Note: The length of the index and the degree of discrimination are a pair of contradictions. Generally, for string type data, the index with a length of 20 will have a degree of discrimination as high as 90% or more. You can use count(distinct left(column name, index length))/ The degree of discrimination of count(*) is determined.

4. [Mandatory] Page search is strictly prohibited left fuzzy or full fuzzy, if necessary, please use the search engine to solve it.

Note: The index file has the leftmost prefix matching feature of B-Tree. If the value on the left is not determined, this index cannot be used.

5. [Recommended] If there is an order by scene, please pay attention to the orderliness of the index. The last field of order by is part of the composite index and is placed at the end of the index combination order to avoid file_sort and affect query performance.

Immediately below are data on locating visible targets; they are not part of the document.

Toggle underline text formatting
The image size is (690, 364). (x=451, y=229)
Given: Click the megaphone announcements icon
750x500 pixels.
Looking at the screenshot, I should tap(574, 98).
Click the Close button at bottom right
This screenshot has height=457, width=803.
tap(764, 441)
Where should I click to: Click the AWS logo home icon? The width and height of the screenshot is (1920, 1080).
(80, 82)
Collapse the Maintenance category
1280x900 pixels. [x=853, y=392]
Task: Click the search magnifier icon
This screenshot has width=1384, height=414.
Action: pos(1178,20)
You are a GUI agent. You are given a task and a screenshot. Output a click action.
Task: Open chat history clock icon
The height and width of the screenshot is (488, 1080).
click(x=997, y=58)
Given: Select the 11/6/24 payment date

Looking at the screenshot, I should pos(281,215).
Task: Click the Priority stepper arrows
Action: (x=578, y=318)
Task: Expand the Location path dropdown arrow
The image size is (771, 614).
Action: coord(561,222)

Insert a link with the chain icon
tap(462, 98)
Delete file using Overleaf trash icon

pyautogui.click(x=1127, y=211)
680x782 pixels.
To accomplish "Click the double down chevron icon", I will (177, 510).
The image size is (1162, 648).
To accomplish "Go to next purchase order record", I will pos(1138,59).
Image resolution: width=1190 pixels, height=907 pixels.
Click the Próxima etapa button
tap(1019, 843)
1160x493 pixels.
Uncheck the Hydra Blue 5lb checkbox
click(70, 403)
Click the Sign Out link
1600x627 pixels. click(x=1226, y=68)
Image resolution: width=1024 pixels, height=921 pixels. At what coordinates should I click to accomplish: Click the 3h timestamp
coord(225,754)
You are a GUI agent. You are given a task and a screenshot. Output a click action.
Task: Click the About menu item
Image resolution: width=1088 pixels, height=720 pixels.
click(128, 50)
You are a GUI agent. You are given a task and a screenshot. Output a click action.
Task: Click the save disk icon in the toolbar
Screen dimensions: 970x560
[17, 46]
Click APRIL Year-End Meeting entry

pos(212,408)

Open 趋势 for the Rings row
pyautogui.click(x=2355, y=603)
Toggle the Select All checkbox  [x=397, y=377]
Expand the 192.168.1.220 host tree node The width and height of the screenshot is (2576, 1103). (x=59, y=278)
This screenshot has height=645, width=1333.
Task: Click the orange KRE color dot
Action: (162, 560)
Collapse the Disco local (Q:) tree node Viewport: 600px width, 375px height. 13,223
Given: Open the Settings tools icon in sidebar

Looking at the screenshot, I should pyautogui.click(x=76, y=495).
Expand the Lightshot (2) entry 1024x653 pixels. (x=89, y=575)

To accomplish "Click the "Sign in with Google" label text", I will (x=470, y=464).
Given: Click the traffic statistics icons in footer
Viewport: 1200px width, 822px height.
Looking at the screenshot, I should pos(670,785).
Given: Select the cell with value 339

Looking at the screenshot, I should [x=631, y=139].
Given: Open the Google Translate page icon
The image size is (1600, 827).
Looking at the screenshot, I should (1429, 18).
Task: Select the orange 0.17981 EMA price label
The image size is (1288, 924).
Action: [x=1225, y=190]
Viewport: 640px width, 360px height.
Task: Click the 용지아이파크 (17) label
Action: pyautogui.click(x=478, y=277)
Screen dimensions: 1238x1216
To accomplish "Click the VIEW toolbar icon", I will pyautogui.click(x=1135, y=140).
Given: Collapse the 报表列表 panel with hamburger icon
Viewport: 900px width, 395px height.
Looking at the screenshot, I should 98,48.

 正例:where a=? and b=? order by c; 索引:a_b_c 
 反例:索引中有范围查找,那么索引有序性无法利用,如:WHERE a>10 ORDER BY b; 索引a_b无法排序。

6. [Recommended] Use the covering index for query operations to avoid returning to the table.

Explanation: If a book needs to know the title of Chapter 11, will you turn to the page corresponding to Chapter 11? Just browse the catalog, this catalog serves as a covering index.

Positive example: There are three types of indexes that can be created: primary key index, unique index, and ordinary index. The covering index is just an effect of a query. With the result of explain, the extra column will appear: using index.

7. [Recommended] Use delayed association or sub-query to optimize super-multi-page scenarios.

Note: MySQL does not skip the offset rows, but takes the offset+N rows, then returns the offset rows before giving up, and returns N rows. When the offset is particularly large, the efficiency is very low, or it controls the total number of pages returned. , Or perform SQL rewriting on the number of pages that exceed a certain threshold.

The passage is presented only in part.